This past year I have had 3 instances of car trouble. A blow out on a
freeway, a bunch of blown fuses and an out of gas situation....
But you know who came to my rescue all three times? Immigrants.
Mexican immigrants. None of them spoke a lick of the language. But one
of those dudes had a profound affect on me.
He was the guy that stopped to help me with a blow out with his whole
family of 6 in tow. I was on the side of the road for close to 4 hours.
Big jeep, blown rear tire, had a spare but no jack. I had signs in the
windows of the car, big signs that said NEED A JACK and offered
money.... No dice. Right as I am about to give up and just hitch out
there a van pulls over and dude bounds out. He sizes the situation up
and calls for his youngest daughter who speaks English.....
[It turns out to be a bigger job...things go wrong...]

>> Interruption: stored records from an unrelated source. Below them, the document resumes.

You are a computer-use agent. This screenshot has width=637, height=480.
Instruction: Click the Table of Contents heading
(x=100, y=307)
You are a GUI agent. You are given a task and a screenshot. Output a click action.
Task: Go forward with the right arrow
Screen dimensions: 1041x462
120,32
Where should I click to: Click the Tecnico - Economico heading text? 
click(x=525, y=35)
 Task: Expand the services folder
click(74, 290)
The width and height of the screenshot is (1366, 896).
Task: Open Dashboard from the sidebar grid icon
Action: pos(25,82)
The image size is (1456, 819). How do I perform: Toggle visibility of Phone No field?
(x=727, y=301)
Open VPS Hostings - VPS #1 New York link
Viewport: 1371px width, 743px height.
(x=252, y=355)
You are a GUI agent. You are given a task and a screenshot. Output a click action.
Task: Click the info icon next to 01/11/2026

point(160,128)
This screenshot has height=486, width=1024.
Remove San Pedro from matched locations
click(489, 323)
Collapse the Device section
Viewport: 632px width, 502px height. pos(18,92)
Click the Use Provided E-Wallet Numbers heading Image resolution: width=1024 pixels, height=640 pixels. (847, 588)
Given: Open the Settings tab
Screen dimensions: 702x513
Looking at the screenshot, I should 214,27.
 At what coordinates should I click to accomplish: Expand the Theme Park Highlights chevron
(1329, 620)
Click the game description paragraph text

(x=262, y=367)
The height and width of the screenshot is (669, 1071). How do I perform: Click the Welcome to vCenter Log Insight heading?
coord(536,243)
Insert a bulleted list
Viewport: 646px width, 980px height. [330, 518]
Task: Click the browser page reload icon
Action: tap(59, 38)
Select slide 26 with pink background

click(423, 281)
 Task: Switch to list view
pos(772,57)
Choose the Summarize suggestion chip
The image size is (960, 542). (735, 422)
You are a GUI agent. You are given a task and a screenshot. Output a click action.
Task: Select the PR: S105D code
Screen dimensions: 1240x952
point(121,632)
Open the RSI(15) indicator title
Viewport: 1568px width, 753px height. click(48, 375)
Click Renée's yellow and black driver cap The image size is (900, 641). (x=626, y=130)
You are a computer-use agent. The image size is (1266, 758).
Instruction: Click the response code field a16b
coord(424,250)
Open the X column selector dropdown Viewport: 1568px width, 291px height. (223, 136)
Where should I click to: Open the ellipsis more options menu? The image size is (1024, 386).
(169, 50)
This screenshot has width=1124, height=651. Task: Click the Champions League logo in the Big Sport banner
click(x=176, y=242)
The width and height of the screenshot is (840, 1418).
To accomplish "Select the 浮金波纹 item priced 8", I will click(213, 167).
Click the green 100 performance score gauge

We are both filthy and sweaty. The wife produces a large water jug
for us to wash our hands in. I tried to put a 20 in the man’s hand but
he wouldn’t take it...
So, to clarify, a family that is undoubtedly poorer than you, me, and
just about everyone else on that stretch of road, working on a seasonal
basis where time is money, took an hour or two out of their day to help
some strange dude on the side of the road when people in tow trucks were
just passing me by. Wow...
Dude just smiles, shakes his head and, with what looked like great
concentration, tried his hardest to speak to me in English:
‘Today you.... tomorrow me.’
— blogger who identifies himself as Rhoner.
Read the rest...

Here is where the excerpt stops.